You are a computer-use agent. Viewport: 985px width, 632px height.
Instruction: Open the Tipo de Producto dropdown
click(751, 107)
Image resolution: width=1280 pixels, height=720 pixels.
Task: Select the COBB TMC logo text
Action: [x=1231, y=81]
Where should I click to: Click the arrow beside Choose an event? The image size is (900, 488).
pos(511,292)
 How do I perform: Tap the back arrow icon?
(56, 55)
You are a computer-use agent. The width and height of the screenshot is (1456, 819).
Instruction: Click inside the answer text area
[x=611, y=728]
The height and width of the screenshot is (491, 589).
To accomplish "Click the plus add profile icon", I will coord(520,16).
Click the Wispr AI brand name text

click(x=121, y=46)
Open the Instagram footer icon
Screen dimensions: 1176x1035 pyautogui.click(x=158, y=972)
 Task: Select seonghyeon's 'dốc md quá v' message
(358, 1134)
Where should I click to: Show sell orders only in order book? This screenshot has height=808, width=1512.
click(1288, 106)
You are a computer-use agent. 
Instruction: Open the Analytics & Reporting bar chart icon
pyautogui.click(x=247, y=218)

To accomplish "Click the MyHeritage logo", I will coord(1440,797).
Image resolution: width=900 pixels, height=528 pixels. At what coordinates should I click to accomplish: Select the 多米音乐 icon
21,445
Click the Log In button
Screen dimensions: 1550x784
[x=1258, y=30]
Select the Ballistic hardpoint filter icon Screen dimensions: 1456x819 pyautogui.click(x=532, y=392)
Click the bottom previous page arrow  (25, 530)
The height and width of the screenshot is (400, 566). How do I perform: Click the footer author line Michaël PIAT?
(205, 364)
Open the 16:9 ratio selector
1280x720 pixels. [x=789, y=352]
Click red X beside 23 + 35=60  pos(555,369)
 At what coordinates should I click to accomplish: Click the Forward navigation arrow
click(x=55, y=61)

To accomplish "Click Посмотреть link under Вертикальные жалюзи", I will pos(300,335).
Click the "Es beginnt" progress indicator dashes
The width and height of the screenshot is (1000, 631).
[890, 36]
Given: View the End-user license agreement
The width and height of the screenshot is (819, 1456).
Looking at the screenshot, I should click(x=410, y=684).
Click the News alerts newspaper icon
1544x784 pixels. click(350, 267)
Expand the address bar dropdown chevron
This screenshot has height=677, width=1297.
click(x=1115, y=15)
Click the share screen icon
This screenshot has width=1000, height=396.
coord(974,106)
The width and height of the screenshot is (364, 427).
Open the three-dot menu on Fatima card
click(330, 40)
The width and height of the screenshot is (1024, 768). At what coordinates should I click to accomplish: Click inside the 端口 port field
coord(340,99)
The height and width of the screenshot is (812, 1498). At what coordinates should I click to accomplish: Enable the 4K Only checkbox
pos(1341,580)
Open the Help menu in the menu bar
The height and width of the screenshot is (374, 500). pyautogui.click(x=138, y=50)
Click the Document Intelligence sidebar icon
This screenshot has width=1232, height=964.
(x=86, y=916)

=====

DIRECTIONS:
Put the lines in the stretch from the line containing "Open the Instagram footer icon" through the line containing "coord(974,106)" into a Markdown table with the columns Row and Line, numbering each row and leaving out blank lines.

TASK RESPONSE:
| Row | Line |
|---|---|
| 1 | Open the Instagram footer icon |
| 2 | Screen dimensions: 1176x1035 pyautogui.click(x=158, y=972) |
| 3 |  Task: Select seonghyeon's 'dốc md quá v' message |
| 4 | (358, 1134) |
| 5 | Where should I click to: Show sell orders only in order book? This screenshot has height=808, width=1512. |
| 6 | click(1288, 106) |
| 7 | You are a computer-use agent.  |
| 8 | Instruction: Open the Analytics & Reporting bar chart icon |
| 9 | pyautogui.click(x=247, y=218) |
| 10 | To accomplish "Click the MyHeritage logo", I will coord(1440,797). |
| 11 | Image resolution: width=900 pixels, height=528 pixels. At what coordinates should I click to accomplish: Select the 多米音乐 icon |
| 12 | 21,445 |
| 13 | Click the Log In button |
| 14 | Screen dimensions: 1550x784 |
| 15 | [x=1258, y=30] |
| 16 | Select the Ballistic hardpoint filter icon Screen dimensions: 1456x819 pyautogui.click(x=532, y=392) |
| 17 | Click the bottom previous page arrow  (25, 530) |
| 18 | The height and width of the screenshot is (400, 566). How do I perform: Click the footer author line Michaël PIAT? |
| 19 | (205, 364) |
| 20 | Open the 16:9 ratio selector |
| 21 | 1280x720 pixels. [x=789, y=352] |
| 22 | Click red X beside 23 + 35=60  pos(555,369) |
| 23 |  At what coordinates should I click to accomplish: Click the Forward navigation arrow |
| 24 | click(x=55, y=61) |
| 25 | To accomplish "Click Посмотреть link under Вертикальные жалюзи", I will pos(300,335). |
| 26 | Click the "Es beginnt" progress indicator dashes |
| 27 | The width and height of the screenshot is (1000, 631). |
| 28 | [890, 36] |
| 29 | Given: View the End-user license agreement |
| 30 | The width and height of the screenshot is (819, 1456). |
| 31 | Looking at the screenshot, I should click(x=410, y=684). |
| 32 | Click the News alerts newspaper icon |
| 33 | 1544x784 pixels. click(350, 267) |
| 34 | Expand the address bar dropdown chevron |
| 35 | This screenshot has height=677, width=1297. |
| 36 | click(x=1115, y=15) |
| 37 | Click the share screen icon |
| 38 | This screenshot has width=1000, height=396. |
| 39 | coord(974,106) |